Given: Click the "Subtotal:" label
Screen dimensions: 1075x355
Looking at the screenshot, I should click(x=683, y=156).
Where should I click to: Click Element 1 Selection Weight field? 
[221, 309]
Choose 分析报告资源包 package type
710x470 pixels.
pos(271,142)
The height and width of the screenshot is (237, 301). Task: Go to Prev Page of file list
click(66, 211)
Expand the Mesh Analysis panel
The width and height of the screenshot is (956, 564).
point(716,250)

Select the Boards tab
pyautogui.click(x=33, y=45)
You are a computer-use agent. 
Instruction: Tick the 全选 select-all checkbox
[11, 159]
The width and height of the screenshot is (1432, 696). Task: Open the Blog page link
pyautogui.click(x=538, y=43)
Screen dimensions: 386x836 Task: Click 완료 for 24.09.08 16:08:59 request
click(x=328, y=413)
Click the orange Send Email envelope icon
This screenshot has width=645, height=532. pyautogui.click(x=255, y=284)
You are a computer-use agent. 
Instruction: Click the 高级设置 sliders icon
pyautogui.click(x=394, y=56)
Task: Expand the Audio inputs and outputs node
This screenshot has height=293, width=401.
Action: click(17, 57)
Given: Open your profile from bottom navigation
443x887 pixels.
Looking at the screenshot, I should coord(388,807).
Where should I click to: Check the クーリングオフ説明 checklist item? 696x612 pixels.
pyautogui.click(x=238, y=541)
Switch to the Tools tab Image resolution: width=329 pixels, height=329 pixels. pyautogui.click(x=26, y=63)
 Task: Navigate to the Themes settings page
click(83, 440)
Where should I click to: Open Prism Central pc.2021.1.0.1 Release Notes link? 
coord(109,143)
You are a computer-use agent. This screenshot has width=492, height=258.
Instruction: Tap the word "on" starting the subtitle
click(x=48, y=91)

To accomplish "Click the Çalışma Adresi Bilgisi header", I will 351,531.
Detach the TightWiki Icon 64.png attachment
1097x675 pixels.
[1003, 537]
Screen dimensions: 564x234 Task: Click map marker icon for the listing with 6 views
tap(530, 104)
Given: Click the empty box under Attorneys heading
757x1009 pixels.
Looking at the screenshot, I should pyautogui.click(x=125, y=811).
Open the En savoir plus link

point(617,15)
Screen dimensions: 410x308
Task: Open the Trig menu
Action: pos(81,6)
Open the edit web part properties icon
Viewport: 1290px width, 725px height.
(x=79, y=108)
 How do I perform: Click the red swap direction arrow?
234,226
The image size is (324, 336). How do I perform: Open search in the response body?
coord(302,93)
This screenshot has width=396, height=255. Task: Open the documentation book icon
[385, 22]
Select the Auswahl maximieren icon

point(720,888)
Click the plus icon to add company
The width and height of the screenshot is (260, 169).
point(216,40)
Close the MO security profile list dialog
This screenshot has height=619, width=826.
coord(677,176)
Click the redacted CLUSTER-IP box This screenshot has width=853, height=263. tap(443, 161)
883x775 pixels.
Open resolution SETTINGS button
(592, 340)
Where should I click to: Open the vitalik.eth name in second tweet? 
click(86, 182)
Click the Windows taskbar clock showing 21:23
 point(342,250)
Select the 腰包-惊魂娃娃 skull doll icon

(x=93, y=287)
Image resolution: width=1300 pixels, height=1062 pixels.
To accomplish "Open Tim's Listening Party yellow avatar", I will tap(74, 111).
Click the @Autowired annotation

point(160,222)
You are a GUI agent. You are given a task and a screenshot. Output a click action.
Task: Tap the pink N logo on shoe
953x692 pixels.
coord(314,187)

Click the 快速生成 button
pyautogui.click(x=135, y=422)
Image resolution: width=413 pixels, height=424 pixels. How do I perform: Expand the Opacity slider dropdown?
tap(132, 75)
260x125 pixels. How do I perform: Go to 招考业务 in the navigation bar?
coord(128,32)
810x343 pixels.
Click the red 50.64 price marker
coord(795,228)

───

▸ **Task statement**
Copy all lines of the material above where the string "agent" occurs.

▸ **Finished exercise**
You are a computer-use agent. 
You are a computer-use agent. 
You are a computer-use agent. This screenshot has width=492, height=258.
You are a GUI agent. You are given a task and a screenshot. Output a click action.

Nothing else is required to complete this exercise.